Wireshark-dev: Re: [Wireshark-dev] Filebacked-tvbuffs : GSoC'13
From: Anders Broman <anders.broman@xxxxxxxxxxxx>
Date: Thu, 2 May 2013 16:25:21 +0000

Hi,

I’m not sure I get you, it currently works something like this on the first pass:

A packet is read from the file, the frame data structure is built and the file pointer is preserved in fdata, a tvb is built with the packet data this tvb is passed to the first dissector,

The tvb may be manipulated(a new one created with different data or a sub tvb) this is then passed to the next dissector which might decide that part of this tvb is a fragment

And call the fragment function which makes a copy of it and stores it in a hashtable. The packet dissection ends, the tvb(s) are destroyed and the next packet is read.
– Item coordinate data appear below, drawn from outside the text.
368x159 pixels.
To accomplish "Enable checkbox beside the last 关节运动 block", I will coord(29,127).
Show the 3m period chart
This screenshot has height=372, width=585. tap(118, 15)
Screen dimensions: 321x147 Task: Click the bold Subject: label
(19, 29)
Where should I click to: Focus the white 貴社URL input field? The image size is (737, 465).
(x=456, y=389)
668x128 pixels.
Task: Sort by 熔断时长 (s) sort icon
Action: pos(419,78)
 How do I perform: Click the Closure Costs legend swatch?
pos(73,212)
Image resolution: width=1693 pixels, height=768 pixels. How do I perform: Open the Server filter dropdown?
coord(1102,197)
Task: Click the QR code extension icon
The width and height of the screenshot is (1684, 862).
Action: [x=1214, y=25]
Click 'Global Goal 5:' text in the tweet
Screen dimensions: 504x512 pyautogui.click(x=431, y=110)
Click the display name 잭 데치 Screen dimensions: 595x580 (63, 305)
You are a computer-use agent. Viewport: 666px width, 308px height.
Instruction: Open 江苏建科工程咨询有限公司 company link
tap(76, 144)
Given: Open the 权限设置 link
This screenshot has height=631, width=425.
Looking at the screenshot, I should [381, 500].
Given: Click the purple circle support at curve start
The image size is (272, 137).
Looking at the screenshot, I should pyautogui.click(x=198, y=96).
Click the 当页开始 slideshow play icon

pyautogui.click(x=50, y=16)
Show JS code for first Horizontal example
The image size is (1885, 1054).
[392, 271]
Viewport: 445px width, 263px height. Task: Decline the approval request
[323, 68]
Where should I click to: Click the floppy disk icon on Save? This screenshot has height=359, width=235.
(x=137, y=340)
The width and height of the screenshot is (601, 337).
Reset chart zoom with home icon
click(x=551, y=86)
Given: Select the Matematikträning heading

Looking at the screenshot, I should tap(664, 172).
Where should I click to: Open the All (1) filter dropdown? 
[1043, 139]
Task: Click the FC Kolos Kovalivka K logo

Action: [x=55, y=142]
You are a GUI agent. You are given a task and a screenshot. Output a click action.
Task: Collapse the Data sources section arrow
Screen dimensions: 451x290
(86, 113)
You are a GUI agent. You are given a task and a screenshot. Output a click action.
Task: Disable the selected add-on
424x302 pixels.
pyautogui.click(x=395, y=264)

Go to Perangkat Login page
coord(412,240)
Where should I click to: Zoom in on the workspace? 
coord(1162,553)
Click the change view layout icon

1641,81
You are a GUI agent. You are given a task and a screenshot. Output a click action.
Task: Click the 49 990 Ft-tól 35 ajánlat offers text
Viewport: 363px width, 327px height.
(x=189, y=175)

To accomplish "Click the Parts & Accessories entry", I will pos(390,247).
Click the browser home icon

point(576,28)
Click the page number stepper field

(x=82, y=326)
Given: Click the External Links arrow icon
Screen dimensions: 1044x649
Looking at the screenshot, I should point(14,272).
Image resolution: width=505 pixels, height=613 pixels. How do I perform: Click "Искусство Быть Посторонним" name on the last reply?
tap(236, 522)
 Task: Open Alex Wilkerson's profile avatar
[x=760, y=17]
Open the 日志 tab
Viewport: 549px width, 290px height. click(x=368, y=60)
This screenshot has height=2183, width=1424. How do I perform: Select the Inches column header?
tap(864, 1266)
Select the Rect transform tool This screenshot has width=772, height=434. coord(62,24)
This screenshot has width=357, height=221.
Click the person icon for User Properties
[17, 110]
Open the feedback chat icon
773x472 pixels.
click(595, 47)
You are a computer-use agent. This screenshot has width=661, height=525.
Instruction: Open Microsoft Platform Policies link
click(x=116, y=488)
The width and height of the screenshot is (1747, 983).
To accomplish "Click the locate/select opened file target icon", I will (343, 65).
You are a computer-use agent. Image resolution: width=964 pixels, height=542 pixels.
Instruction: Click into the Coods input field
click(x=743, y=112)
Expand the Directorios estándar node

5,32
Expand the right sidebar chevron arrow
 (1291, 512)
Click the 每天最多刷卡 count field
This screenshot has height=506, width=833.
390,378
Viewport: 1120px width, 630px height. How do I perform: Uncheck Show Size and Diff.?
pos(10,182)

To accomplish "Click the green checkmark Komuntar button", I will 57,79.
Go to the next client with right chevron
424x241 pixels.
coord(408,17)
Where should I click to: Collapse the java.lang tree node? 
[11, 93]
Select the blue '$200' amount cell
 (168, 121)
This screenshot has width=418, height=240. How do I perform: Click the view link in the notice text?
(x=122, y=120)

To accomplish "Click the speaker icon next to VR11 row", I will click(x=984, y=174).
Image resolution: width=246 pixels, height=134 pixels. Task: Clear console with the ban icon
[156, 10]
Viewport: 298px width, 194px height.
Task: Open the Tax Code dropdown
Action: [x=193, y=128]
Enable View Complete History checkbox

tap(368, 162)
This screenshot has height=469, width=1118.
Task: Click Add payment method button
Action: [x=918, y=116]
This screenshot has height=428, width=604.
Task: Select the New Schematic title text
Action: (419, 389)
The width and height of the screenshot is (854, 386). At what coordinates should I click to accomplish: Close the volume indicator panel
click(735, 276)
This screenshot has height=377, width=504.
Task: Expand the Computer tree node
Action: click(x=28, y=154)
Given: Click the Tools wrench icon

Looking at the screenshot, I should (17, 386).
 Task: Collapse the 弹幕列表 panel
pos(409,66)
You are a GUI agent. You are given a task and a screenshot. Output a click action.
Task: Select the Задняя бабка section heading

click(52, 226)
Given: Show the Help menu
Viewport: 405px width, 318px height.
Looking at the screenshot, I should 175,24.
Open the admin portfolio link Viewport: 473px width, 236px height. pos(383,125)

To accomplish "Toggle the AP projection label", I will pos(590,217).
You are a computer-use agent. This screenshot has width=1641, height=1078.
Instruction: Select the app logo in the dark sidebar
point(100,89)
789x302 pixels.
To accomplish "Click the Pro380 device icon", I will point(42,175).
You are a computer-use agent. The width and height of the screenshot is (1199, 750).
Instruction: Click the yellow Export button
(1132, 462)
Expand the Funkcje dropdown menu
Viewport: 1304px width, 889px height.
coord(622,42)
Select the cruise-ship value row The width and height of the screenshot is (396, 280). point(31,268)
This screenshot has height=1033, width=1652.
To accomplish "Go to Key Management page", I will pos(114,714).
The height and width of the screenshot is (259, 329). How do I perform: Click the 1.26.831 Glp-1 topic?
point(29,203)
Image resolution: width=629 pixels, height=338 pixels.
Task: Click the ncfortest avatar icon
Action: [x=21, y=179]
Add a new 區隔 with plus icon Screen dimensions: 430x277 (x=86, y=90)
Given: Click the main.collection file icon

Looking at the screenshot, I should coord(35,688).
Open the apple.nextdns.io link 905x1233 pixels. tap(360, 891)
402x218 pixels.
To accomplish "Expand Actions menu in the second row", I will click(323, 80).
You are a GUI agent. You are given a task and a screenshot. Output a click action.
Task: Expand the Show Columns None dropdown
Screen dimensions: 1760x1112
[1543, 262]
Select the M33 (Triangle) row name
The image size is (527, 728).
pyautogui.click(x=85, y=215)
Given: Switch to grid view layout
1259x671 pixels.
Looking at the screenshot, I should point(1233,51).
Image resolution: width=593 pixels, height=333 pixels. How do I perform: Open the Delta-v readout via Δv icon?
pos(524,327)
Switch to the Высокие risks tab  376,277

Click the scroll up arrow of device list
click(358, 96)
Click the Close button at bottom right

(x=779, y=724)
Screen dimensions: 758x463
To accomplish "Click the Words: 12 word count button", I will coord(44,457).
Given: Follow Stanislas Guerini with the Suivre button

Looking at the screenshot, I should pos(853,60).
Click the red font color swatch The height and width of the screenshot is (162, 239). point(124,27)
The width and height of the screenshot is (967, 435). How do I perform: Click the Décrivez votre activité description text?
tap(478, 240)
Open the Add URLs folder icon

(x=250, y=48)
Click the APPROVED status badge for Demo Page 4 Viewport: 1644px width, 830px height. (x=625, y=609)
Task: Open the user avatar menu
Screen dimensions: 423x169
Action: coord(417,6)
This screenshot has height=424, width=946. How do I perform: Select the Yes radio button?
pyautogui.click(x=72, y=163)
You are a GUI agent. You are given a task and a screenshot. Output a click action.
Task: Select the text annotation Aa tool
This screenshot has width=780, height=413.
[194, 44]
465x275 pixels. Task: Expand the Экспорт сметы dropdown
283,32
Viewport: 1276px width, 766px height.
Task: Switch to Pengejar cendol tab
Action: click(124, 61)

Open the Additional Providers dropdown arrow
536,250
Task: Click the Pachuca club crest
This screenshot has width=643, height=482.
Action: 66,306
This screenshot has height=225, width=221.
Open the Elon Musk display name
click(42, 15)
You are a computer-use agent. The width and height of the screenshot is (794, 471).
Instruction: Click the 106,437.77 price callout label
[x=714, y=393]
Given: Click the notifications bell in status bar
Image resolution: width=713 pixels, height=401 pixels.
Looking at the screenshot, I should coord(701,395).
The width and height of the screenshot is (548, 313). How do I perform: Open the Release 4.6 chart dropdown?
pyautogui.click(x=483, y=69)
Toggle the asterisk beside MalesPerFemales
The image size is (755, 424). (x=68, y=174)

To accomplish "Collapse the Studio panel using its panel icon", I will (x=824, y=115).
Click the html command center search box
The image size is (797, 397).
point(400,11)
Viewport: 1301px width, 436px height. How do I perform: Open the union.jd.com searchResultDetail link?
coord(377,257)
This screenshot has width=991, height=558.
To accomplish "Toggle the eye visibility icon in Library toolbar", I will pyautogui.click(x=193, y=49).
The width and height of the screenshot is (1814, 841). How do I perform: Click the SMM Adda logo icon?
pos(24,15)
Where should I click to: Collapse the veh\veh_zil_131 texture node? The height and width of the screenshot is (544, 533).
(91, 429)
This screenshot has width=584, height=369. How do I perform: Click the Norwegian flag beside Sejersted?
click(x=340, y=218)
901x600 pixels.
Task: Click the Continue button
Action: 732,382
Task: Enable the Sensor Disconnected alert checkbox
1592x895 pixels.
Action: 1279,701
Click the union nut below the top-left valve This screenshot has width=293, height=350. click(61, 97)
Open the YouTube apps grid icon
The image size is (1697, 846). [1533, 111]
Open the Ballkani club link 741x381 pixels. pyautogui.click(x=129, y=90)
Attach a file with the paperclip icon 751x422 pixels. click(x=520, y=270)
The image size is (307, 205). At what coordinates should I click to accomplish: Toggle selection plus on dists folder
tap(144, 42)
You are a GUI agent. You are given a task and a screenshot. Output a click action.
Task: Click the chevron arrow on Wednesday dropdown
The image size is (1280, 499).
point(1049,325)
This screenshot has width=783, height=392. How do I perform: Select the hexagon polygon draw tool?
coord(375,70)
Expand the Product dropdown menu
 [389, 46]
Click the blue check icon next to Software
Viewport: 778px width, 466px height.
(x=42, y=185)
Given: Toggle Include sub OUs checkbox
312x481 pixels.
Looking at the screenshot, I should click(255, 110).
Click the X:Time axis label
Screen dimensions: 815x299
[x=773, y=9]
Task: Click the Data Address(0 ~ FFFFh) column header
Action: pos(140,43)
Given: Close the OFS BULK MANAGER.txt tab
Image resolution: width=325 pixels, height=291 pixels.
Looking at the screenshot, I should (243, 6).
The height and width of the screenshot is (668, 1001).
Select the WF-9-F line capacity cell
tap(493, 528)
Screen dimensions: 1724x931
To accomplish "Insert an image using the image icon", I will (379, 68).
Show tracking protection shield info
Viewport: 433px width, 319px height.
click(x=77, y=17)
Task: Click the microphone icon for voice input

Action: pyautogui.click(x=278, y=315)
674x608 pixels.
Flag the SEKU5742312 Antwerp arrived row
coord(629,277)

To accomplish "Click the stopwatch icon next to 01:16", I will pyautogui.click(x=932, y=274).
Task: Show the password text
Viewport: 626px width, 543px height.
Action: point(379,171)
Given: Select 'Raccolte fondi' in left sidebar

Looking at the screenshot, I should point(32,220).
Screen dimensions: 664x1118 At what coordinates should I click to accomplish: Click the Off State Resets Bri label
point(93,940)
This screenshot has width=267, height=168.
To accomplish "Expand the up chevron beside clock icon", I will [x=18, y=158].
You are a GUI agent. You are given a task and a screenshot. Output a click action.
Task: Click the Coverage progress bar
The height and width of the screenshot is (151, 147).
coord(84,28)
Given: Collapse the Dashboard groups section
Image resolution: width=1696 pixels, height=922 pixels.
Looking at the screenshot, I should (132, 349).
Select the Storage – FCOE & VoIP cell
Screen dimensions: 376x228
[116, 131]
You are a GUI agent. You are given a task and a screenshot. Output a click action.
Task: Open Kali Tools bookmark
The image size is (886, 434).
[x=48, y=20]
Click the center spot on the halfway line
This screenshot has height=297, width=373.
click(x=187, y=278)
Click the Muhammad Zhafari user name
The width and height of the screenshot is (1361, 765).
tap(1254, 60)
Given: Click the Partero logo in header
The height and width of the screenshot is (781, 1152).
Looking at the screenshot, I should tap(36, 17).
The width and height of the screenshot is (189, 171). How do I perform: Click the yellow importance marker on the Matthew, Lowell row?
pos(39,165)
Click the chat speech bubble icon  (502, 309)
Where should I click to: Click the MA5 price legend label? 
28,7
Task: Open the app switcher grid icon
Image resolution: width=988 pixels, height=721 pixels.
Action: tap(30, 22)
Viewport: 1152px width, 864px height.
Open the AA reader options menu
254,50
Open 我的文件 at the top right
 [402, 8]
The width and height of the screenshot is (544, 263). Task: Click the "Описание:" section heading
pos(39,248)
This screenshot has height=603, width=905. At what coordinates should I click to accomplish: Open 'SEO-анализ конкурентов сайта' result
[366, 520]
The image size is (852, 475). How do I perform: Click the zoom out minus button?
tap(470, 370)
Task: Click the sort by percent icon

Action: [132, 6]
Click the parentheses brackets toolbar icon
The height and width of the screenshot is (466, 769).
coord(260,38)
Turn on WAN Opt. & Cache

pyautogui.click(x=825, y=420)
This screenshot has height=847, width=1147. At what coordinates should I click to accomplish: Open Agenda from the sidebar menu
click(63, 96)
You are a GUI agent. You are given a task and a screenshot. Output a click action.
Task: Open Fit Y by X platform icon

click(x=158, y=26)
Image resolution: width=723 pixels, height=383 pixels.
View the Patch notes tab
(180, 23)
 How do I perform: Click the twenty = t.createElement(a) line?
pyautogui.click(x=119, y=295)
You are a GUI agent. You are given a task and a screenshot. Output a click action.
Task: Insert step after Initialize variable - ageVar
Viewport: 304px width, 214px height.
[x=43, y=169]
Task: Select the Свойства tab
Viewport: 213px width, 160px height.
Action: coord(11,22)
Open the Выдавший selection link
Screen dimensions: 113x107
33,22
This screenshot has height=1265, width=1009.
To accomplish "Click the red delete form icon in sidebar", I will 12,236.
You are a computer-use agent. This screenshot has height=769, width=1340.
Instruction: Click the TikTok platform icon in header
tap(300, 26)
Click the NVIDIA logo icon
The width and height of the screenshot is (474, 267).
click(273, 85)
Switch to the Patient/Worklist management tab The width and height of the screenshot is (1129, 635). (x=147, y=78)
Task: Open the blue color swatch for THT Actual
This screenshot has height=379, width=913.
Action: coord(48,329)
If this packet completes the reassembly the fragments are merged and the fragments released, we now have a copy of the completed segment in the completed fragments hashtable.

 

Subsequent passes:

We now display packet x, the packet is re-read from file using the file offset in frame data, pinfo->visited is 1 so no reassembly is made. If this packet is a reassembled packet we will lookup

The data in the reassembled packets hashtable make a tvb from the stored buffer and display that tvb, this tvb is destroyed once we are done with the packet.

 

Perhaps the completed segments hashtable should be holding filepointers to a file with the reassembled fragments rather than buffers again this is only viable if the performance is good enough

For large files.

 

Alternatively if the file is rewritten on the first pass writing the reassembled data together with the packet holding the last fragment the reassembled data could be read together with the packet

But that might have other problems and might require changes to the file format description (pcap-ng) some sort of prototyping to test the idea maybe?

 

Regards

Anders

 

 

From: wireshark-dev-bounces@xxxxxxxxxxxxx [mailto:wireshark-dev-bounces@xxxxxxxxxxxxx] On Behalf Of Ambarisha B
Sent: den 2 maj 2013 17:33
To: Developer support list for Wireshark
Subject: Re: [Wireshark-dev] Filebacked-tvbuffs : GSoC'13

 

On Thu, May 2, 2013 at 5:17 PM, Anders Broman <anders.broman@xxxxxxxxxxxx> wrote:

> Just keep all the info in temporary files and clean up the files when free'ing the tvb's. In this case, can we use the wiretap to deal with the temporary files as well? 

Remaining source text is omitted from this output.